Write out all of the data again, exactly as it reads.

DATA FOR REVIEW:

======

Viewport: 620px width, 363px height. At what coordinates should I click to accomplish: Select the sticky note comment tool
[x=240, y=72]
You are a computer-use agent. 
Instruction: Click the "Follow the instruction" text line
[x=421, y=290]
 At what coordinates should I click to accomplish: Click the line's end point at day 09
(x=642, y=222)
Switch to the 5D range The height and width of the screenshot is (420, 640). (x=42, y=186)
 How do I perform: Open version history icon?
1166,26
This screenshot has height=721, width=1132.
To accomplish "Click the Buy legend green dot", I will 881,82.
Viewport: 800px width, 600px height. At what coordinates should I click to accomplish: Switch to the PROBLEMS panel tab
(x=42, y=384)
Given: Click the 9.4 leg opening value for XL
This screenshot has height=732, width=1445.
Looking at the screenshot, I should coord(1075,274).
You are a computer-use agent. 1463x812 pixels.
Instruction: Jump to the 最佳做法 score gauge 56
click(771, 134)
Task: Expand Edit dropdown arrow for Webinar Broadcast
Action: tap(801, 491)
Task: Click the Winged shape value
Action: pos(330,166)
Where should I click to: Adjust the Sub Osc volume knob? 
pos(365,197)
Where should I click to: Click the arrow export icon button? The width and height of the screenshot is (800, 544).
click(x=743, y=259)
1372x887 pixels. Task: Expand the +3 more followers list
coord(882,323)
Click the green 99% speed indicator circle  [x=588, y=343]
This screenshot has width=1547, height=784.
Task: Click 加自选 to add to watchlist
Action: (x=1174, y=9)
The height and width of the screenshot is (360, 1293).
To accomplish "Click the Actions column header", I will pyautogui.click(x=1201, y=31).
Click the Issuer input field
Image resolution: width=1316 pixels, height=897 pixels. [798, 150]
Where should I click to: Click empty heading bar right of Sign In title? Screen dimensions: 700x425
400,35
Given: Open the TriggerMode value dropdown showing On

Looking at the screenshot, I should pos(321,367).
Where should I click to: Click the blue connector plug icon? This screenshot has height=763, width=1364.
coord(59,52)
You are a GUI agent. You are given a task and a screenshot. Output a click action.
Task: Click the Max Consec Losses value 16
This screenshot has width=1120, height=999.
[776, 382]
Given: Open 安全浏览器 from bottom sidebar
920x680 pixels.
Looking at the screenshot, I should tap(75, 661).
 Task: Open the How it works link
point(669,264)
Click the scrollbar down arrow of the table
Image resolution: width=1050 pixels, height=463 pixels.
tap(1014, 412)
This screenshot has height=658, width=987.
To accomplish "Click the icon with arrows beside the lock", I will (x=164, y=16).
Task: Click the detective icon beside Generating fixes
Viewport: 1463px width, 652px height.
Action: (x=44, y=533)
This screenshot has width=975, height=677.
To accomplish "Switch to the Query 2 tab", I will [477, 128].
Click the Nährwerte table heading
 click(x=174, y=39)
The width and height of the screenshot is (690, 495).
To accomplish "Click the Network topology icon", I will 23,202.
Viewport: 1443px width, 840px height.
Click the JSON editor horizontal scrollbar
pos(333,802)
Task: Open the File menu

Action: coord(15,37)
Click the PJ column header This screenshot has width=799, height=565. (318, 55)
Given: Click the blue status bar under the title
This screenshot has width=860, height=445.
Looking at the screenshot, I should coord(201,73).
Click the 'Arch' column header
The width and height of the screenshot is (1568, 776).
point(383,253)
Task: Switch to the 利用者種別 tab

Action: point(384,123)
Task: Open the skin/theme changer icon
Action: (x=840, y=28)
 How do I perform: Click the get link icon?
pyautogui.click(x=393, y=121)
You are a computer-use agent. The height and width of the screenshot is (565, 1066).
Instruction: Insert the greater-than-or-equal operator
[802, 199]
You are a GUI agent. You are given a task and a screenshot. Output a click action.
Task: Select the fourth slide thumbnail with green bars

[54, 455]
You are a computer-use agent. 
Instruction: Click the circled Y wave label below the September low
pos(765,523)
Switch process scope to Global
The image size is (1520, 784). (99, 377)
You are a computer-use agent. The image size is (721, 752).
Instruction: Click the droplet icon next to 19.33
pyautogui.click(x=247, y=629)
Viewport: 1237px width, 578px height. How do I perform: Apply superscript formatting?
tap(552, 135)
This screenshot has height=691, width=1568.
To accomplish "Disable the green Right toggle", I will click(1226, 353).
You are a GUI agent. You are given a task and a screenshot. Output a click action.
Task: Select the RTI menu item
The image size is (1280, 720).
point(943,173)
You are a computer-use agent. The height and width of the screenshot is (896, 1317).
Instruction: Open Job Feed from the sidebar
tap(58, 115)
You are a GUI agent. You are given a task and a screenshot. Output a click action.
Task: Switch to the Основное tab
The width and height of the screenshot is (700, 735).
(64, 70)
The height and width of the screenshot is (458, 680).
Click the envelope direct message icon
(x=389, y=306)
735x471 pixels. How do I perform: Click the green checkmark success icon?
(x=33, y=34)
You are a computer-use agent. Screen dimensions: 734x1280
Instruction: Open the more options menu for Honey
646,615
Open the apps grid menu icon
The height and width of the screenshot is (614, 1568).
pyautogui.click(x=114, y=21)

======

ANSWER TO THIS PROBLEM:
Viewport: 620px width, 363px height. At what coordinates should I click to accomplish: Select the sticky note comment tool
[x=240, y=72]
You are a computer-use agent. 
Instruction: Click the "Follow the instruction" text line
[x=421, y=290]
 At what coordinates should I click to accomplish: Click the line's end point at day 09
(x=642, y=222)
Switch to the 5D range The height and width of the screenshot is (420, 640). (x=42, y=186)
 How do I perform: Open version history icon?
1166,26
This screenshot has height=721, width=1132.
To accomplish "Click the Buy legend green dot", I will 881,82.
Viewport: 800px width, 600px height. At what coordinates should I click to accomplish: Switch to the PROBLEMS panel tab
(x=42, y=384)
Given: Click the 9.4 leg opening value for XL
This screenshot has height=732, width=1445.
Looking at the screenshot, I should coord(1075,274).
You are a computer-use agent. 1463x812 pixels.
Instruction: Jump to the 最佳做法 score gauge 56
click(771, 134)
Task: Expand Edit dropdown arrow for Webinar Broadcast
Action: tap(801, 491)
Task: Click the Winged shape value
Action: pos(330,166)
Where should I click to: Adjust the Sub Osc volume knob? 
pos(365,197)
Where should I click to: Click the arrow export icon button? The width and height of the screenshot is (800, 544).
click(x=743, y=259)
1372x887 pixels. Task: Expand the +3 more followers list
coord(882,323)
Click the green 99% speed indicator circle  [x=588, y=343]
This screenshot has width=1547, height=784.
Task: Click 加自选 to add to watchlist
Action: (x=1174, y=9)
The height and width of the screenshot is (360, 1293).
To accomplish "Click the Actions column header", I will pyautogui.click(x=1201, y=31).
Click the Issuer input field
Image resolution: width=1316 pixels, height=897 pixels. [798, 150]
Where should I click to: Click empty heading bar right of Sign In title? Screen dimensions: 700x425
400,35
Given: Open the TriggerMode value dropdown showing On

Looking at the screenshot, I should pos(321,367).
Where should I click to: Click the blue connector plug icon? This screenshot has height=763, width=1364.
coord(59,52)
You are a GUI agent. You are given a task and a screenshot. Output a click action.
Task: Click the Max Consec Losses value 16
This screenshot has width=1120, height=999.
[776, 382]
Given: Open 安全浏览器 from bottom sidebar
920x680 pixels.
Looking at the screenshot, I should tap(75, 661).
 Task: Open the How it works link
point(669,264)
Click the scrollbar down arrow of the table
Image resolution: width=1050 pixels, height=463 pixels.
tap(1014, 412)
This screenshot has height=658, width=987.
To accomplish "Click the icon with arrows beside the lock", I will (x=164, y=16).
Task: Click the detective icon beside Generating fixes
Viewport: 1463px width, 652px height.
Action: (x=44, y=533)
This screenshot has width=975, height=677.
To accomplish "Switch to the Query 2 tab", I will [477, 128].
Click the Nährwerte table heading
 click(x=174, y=39)
The width and height of the screenshot is (690, 495).
To accomplish "Click the Network topology icon", I will 23,202.
Viewport: 1443px width, 840px height.
Click the JSON editor horizontal scrollbar
pos(333,802)
Task: Open the File menu

Action: coord(15,37)
Click the PJ column header This screenshot has width=799, height=565. (318, 55)
Given: Click the blue status bar under the title
This screenshot has width=860, height=445.
Looking at the screenshot, I should coord(201,73).
Click the 'Arch' column header
The width and height of the screenshot is (1568, 776).
point(383,253)
Task: Switch to the 利用者種別 tab

Action: point(384,123)
Task: Open the skin/theme changer icon
Action: (x=840, y=28)
 How do I perform: Click the get link icon?
pyautogui.click(x=393, y=121)
You are a computer-use agent. The height and width of the screenshot is (565, 1066).
Instruction: Insert the greater-than-or-equal operator
[802, 199]
You are a GUI agent. You are given a task and a screenshot. Output a click action.
Task: Select the fourth slide thumbnail with green bars

[54, 455]
You are a computer-use agent. 
Instruction: Click the circled Y wave label below the September low
pos(765,523)
Switch process scope to Global
The image size is (1520, 784). (99, 377)
You are a computer-use agent. The image size is (721, 752).
Instruction: Click the droplet icon next to 19.33
pyautogui.click(x=247, y=629)
Viewport: 1237px width, 578px height. How do I perform: Apply superscript formatting?
tap(552, 135)
This screenshot has height=691, width=1568.
To accomplish "Disable the green Right toggle", I will click(1226, 353).
You are a GUI agent. You are given a task and a screenshot. Output a click action.
Task: Select the RTI menu item
The image size is (1280, 720).
point(943,173)
You are a computer-use agent. The height and width of the screenshot is (896, 1317).
Instruction: Open Job Feed from the sidebar
tap(58, 115)
You are a GUI agent. You are given a task and a screenshot. Output a click action.
Task: Switch to the Основное tab
The width and height of the screenshot is (700, 735).
(64, 70)
The height and width of the screenshot is (458, 680).
Click the envelope direct message icon
(x=389, y=306)
735x471 pixels. How do I perform: Click the green checkmark success icon?
(x=33, y=34)
You are a computer-use agent. Screen dimensions: 734x1280
Instruction: Open the more options menu for Honey
646,615
Open the apps grid menu icon
The height and width of the screenshot is (614, 1568).
pyautogui.click(x=114, y=21)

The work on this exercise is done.